#### [Work required]
Where a line holds the word "computer", copy it from the records.

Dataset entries
<<<<

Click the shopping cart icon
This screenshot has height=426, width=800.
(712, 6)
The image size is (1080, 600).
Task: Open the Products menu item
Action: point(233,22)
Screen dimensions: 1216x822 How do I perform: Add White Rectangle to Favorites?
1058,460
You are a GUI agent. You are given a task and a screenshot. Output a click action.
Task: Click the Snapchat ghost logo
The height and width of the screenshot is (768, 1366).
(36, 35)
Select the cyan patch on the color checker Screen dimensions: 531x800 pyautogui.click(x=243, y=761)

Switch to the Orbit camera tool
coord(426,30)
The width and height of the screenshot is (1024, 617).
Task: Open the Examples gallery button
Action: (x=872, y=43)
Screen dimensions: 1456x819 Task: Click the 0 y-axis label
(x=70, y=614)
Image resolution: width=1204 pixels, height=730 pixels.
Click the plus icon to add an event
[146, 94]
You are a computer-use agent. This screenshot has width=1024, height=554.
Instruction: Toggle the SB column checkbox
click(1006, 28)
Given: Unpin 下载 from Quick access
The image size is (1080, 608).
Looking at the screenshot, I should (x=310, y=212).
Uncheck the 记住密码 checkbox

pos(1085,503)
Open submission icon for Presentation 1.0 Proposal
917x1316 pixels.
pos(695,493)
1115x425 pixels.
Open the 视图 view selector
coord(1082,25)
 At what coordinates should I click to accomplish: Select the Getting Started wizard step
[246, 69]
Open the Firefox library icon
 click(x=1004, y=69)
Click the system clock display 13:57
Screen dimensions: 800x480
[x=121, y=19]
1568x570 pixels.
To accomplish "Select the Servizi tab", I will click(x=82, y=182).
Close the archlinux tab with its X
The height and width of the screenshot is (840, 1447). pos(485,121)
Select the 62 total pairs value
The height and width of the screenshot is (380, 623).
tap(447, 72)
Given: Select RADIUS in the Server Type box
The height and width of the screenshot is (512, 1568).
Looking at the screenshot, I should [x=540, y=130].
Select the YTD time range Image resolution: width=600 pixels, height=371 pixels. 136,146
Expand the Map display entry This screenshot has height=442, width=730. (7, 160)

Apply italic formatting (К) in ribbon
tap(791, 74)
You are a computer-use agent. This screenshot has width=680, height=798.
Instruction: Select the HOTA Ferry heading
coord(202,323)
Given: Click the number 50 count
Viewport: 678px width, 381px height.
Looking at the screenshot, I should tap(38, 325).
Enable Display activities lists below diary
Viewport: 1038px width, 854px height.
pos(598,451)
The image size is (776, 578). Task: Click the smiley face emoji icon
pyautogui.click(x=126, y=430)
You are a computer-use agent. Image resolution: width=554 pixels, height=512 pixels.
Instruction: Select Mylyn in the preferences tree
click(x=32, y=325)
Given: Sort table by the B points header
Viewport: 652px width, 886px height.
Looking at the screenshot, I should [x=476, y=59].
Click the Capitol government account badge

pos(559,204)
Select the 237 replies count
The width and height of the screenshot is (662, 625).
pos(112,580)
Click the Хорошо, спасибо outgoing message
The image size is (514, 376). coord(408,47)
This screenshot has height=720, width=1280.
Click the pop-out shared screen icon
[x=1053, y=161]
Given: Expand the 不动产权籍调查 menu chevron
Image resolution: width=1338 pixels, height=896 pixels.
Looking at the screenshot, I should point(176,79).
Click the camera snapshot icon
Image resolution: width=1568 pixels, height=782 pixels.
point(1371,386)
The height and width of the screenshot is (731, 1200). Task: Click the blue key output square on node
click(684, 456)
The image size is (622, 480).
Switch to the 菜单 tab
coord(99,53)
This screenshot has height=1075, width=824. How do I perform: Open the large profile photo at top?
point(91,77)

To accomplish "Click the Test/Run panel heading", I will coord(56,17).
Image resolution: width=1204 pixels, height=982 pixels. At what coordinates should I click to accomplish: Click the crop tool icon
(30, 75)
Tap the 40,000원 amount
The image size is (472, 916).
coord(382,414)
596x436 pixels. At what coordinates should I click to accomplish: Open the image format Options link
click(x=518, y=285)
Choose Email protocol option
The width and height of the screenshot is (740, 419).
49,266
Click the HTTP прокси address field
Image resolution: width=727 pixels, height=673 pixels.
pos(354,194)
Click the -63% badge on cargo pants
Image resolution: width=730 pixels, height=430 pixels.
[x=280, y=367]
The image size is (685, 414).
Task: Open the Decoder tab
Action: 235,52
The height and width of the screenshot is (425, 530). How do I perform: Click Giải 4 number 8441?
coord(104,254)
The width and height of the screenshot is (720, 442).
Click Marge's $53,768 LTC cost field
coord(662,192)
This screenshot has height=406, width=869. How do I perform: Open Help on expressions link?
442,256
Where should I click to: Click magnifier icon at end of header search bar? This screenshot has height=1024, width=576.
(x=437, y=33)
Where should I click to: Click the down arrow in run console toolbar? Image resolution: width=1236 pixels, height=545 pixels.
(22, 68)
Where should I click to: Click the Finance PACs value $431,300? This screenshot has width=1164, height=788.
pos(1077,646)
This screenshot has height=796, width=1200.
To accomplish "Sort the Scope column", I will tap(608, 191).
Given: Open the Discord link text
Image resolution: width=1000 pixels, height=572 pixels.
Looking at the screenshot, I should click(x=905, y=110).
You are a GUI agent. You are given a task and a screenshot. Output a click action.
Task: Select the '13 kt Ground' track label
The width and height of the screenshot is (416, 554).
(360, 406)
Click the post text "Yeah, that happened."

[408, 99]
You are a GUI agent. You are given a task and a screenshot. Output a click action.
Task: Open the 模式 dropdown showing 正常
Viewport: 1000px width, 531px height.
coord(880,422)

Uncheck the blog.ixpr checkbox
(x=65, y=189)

>>>>

#### [Solution to the exercise]
You are a computer-use agent. This screenshot has width=1024, height=554.
You are a computer-use agent. This screenshot has width=680, height=798.
You are a computer-use agent. Image resolution: width=554 pixels, height=512 pixels.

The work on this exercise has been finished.